Would you return every entry, exactly as it is written?

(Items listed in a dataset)
-- Opening Marker --

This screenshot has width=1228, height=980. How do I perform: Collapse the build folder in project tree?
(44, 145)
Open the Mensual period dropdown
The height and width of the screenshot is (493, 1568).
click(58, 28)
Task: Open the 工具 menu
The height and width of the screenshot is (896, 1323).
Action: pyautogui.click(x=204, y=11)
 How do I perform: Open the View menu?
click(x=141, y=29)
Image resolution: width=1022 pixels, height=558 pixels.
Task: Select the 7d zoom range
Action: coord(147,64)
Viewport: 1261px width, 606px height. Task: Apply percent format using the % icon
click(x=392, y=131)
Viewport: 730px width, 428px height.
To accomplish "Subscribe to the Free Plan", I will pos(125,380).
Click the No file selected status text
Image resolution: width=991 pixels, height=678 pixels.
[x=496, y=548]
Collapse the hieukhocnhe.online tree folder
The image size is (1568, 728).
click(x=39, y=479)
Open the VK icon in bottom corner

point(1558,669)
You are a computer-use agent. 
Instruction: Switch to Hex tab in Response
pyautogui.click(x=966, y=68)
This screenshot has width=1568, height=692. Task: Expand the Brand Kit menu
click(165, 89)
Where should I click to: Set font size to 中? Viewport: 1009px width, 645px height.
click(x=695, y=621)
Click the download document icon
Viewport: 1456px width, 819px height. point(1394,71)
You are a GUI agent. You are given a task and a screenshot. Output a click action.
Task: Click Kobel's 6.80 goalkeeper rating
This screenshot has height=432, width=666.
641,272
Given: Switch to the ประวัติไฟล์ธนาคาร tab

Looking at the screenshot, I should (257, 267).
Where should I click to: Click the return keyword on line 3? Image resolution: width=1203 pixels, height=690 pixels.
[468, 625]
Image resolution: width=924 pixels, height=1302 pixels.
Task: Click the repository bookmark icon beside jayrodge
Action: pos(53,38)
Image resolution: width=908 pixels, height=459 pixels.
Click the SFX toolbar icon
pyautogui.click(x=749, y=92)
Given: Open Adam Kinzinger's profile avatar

-- Closing Marker --

*Exercise result*
This screenshot has width=1228, height=980. How do I perform: Collapse the build folder in project tree?
(44, 145)
Open the Mensual period dropdown
The height and width of the screenshot is (493, 1568).
click(58, 28)
Task: Open the 工具 menu
The height and width of the screenshot is (896, 1323).
Action: pyautogui.click(x=204, y=11)
 How do I perform: Open the View menu?
click(x=141, y=29)
Image resolution: width=1022 pixels, height=558 pixels.
Task: Select the 7d zoom range
Action: coord(147,64)
Viewport: 1261px width, 606px height. Task: Apply percent format using the % icon
click(x=392, y=131)
Viewport: 730px width, 428px height.
To accomplish "Subscribe to the Free Plan", I will pos(125,380).
Click the No file selected status text
Image resolution: width=991 pixels, height=678 pixels.
[x=496, y=548]
Collapse the hieukhocnhe.online tree folder
The image size is (1568, 728).
click(x=39, y=479)
Open the VK icon in bottom corner

point(1558,669)
You are a computer-use agent. 
Instruction: Switch to Hex tab in Response
pyautogui.click(x=966, y=68)
This screenshot has width=1568, height=692. Task: Expand the Brand Kit menu
click(165, 89)
Where should I click to: Set font size to 中? Viewport: 1009px width, 645px height.
click(x=695, y=621)
Click the download document icon
Viewport: 1456px width, 819px height. point(1394,71)
You are a GUI agent. You are given a task and a screenshot. Output a click action.
Task: Click Kobel's 6.80 goalkeeper rating
This screenshot has height=432, width=666.
641,272
Given: Switch to the ประวัติไฟล์ธนาคาร tab

Looking at the screenshot, I should (257, 267).
Where should I click to: Click the return keyword on line 3? Image resolution: width=1203 pixels, height=690 pixels.
[468, 625]
Image resolution: width=924 pixels, height=1302 pixels.
Task: Click the repository bookmark icon beside jayrodge
Action: pos(53,38)
Image resolution: width=908 pixels, height=459 pixels.
Click the SFX toolbar icon
pyautogui.click(x=749, y=92)
Given: Open Adam Kinzinger's profile avatar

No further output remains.